Task list
(a) Return the passage of the Spotify popularity predictor README between "Repository files navigation" and "evaluation, and deployment.", inclusive, copied word for word.
(b) Extend the Spotify popularity predictor README, picking up right after its final sentence.

Source text
------------------------
Skip to content

A full end-to-end machine learning pipeline that predicts Spotify track popularity using audio features and genre encoding. Includes preprocessing, model training, evaluation, and an interactive Streamlit app for real-time predictions and EDA.

Notifications You must be signed in to change notification settings

cogniera/SpotifySongPopularityPredictor

Repository files navigation

Spotify Song Popularity Predictor

Author: Paarth Sharma

A complete end-to-end machine learning project that predicts the popularity score of a Spotify track using structured audio features and encoded genre information. This repository includes preprocessing scripts, model training, evaluation, and an interactive Streamlit app that ties everything together. Dataset used : https://www.kaggle.com/datasets/maharshipandya/-spotify-tracks-dataset

Overview

This project explores whether it is possible to predict Spotify track popularity using only numeric features such as danceability, tempo, valence, loudness, and other audio indicators. The workflow covers data cleaning, encoding, scaling, model training, cross-validation, evaluation, and deployment.

The final result is a working ML pipeline with a user-friendly UI that demonstrates predictions, dataset insights, model performance, and feature importances.
------------------------
[Data listing]
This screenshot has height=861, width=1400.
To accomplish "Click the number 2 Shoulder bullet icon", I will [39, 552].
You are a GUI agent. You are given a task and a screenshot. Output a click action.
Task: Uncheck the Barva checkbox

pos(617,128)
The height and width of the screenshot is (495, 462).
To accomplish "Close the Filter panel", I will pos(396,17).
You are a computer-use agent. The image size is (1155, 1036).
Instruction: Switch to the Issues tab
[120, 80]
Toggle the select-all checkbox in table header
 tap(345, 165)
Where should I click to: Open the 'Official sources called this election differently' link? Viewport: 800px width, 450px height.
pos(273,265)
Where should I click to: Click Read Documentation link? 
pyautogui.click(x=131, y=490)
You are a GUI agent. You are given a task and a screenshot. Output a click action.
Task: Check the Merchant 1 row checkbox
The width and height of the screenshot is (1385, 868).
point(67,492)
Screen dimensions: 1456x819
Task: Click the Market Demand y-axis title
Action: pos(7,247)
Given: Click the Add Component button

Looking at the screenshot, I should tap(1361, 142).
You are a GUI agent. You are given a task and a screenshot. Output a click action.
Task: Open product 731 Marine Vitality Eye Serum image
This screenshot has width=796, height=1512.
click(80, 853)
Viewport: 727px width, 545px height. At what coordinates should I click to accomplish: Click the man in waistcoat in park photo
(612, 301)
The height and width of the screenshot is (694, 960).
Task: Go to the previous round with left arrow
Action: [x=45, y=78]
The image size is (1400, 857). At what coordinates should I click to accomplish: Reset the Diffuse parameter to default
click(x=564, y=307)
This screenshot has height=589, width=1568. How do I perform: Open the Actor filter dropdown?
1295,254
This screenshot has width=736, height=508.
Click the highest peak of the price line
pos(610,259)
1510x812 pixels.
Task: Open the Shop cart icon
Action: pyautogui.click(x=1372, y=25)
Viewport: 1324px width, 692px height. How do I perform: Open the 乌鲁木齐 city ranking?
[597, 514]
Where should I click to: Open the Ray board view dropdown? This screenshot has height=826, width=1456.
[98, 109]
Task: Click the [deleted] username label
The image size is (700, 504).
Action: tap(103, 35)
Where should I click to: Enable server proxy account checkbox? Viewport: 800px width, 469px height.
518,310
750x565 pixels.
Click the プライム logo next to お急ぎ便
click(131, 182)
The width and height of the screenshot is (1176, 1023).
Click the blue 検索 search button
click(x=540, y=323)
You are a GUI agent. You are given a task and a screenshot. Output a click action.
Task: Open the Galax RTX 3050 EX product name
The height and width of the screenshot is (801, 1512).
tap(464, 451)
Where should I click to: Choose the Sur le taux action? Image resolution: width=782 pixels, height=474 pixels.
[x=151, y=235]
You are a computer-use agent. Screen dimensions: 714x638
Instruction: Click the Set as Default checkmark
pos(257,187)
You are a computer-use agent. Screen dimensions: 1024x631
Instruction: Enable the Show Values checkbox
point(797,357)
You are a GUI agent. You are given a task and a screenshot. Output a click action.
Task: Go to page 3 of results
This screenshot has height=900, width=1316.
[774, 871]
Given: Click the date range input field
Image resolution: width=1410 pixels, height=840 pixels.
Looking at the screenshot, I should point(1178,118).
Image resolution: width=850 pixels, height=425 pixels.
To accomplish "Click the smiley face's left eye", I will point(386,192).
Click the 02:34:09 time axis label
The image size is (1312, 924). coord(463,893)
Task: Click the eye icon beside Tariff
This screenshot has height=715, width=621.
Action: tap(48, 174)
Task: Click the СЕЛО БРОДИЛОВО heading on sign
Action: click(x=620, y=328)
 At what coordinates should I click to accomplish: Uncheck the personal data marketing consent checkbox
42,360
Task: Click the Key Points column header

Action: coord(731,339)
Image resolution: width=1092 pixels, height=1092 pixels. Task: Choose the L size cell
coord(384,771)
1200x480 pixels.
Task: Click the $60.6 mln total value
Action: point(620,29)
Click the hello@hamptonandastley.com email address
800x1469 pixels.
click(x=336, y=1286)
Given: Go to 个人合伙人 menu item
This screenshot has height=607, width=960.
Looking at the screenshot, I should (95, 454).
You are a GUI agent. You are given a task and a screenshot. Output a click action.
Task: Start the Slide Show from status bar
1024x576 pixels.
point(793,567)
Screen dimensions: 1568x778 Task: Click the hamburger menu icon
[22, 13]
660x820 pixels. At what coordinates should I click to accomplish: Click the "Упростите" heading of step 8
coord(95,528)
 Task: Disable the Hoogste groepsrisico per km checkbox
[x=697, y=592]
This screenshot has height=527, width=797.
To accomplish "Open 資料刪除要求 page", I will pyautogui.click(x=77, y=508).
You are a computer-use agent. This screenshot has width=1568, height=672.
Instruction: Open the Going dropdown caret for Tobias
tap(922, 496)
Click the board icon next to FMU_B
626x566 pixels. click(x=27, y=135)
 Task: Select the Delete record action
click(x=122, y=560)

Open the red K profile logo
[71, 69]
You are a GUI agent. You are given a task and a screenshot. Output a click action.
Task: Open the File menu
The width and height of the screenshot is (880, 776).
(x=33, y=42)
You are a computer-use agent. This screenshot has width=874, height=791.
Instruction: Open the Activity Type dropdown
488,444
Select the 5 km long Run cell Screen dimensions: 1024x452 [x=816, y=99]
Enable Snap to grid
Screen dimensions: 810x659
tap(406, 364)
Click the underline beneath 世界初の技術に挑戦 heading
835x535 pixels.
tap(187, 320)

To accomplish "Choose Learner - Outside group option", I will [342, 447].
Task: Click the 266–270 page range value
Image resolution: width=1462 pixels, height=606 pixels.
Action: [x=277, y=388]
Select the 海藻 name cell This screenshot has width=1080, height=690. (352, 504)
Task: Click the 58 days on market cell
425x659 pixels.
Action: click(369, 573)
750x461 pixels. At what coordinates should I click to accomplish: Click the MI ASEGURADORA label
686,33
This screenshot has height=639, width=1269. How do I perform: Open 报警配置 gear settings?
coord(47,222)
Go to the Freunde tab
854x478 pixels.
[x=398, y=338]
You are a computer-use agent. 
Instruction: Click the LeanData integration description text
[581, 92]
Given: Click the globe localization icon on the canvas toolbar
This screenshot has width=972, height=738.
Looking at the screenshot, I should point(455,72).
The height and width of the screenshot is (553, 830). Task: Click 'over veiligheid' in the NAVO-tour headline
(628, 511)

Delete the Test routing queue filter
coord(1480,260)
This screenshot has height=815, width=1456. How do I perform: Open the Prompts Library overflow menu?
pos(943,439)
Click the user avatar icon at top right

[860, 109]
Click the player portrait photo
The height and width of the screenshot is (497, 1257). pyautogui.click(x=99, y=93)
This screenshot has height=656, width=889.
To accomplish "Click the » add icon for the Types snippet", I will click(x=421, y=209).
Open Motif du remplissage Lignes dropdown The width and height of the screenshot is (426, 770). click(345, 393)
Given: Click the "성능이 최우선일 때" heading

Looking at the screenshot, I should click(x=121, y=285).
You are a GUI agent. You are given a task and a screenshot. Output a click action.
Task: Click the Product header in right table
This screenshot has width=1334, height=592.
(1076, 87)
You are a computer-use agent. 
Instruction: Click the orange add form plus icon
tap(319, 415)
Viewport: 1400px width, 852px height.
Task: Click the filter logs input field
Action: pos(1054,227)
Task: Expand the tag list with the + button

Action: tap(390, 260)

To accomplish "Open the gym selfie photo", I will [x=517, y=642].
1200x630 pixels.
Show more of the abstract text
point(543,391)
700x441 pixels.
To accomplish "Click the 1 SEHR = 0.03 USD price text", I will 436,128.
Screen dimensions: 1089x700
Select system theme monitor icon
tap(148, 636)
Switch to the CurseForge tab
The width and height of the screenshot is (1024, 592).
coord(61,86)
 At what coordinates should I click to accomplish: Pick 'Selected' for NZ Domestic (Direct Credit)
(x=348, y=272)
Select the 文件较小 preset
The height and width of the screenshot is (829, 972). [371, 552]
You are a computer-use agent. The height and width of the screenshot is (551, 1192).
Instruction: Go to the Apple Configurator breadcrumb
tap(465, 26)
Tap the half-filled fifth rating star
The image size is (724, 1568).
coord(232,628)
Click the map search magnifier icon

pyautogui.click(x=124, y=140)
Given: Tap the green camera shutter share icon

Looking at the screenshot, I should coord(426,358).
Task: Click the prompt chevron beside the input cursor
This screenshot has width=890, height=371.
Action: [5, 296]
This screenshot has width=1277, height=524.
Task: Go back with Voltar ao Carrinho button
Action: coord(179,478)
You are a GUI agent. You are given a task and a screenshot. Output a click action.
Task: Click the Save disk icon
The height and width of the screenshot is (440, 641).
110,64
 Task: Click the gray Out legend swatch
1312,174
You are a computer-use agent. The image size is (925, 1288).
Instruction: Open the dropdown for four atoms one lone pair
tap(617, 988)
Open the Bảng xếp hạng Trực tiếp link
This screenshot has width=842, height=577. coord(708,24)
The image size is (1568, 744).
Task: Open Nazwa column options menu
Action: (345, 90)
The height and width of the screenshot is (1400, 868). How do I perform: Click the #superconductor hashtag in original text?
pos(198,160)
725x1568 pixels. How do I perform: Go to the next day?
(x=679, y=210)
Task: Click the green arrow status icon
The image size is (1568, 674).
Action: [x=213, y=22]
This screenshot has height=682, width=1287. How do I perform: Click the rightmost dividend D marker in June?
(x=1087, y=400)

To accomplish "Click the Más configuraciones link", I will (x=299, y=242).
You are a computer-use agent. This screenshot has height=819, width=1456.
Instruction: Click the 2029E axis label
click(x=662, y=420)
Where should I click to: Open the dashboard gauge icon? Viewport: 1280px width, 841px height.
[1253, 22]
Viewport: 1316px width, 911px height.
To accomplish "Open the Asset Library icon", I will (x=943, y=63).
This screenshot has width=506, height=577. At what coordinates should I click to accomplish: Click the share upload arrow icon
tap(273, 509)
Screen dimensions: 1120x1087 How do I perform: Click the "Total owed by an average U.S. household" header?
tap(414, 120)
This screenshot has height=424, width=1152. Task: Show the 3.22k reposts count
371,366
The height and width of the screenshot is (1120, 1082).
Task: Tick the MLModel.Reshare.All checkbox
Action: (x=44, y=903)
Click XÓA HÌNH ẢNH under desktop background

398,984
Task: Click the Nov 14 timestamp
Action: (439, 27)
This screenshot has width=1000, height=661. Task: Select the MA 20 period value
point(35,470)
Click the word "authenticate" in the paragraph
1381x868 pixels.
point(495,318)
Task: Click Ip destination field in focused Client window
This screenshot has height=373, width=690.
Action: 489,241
------------------------
Results for each task
(a)
Repository files navigation

Spotify Song Popularity Predictor

Author: Paarth Sharma

A complete end-to-end machine learning project that predicts the popularity score of a Spotify track using structured audio features and encoded genre information. This repository includes preprocessing scripts, model training, evaluation, and an interactive Streamlit app that ties everything together. Dataset used : https://www.kaggle.com/datasets/maharshipandya/-spotify-tracks-dataset

Overview

This project explores whether it is possible to predict Spotify track popularity using only numeric features such as danceability, tempo, valence, loudness, and other audio indicators. The workflow covers data cleaning, encoding, scaling, model training, cross-validation, evaluation, and deployment.

(b)
Features

  • Full preprocessing pipeline (cleaning, filtering, encoding, scaling, splitting)
  • Genre encoding using LabelEncoder
  • Standardization of all numeric features
  • GradientBoostingRegressor with 5-fold cross-validation
  • Separate train/validation/test splits
  • Streamlit application with:
    • Popularity prediction
    • Dataset preview
    • Heatmaps and scatter plots
    • Feature importance visualization
    • Actual vs predicted comparison

Tech Stack

  • Python
  • pandas
  • numpy
  • scikit-learn (LabelEncoder, StandardScaler, GradientBoostingRegressor, KFold)
  • Streamlit
  • Plotly
  • joblib

Pipeline Breakdown

1. Preprocessing (data_processing.py)

  • Drops duplicates and missing popularity rows
  • Forward/backward fills remaining missing values
  • Removes rows where all audio features are zero
  • Converts explicit into 0/1
  • Encodes track_genre
  • Selects numeric columns
  • Scales all features
  • Splits data into train, validation, and test
  • Saves processed datasets and transformation models

2. Training (train_model.py)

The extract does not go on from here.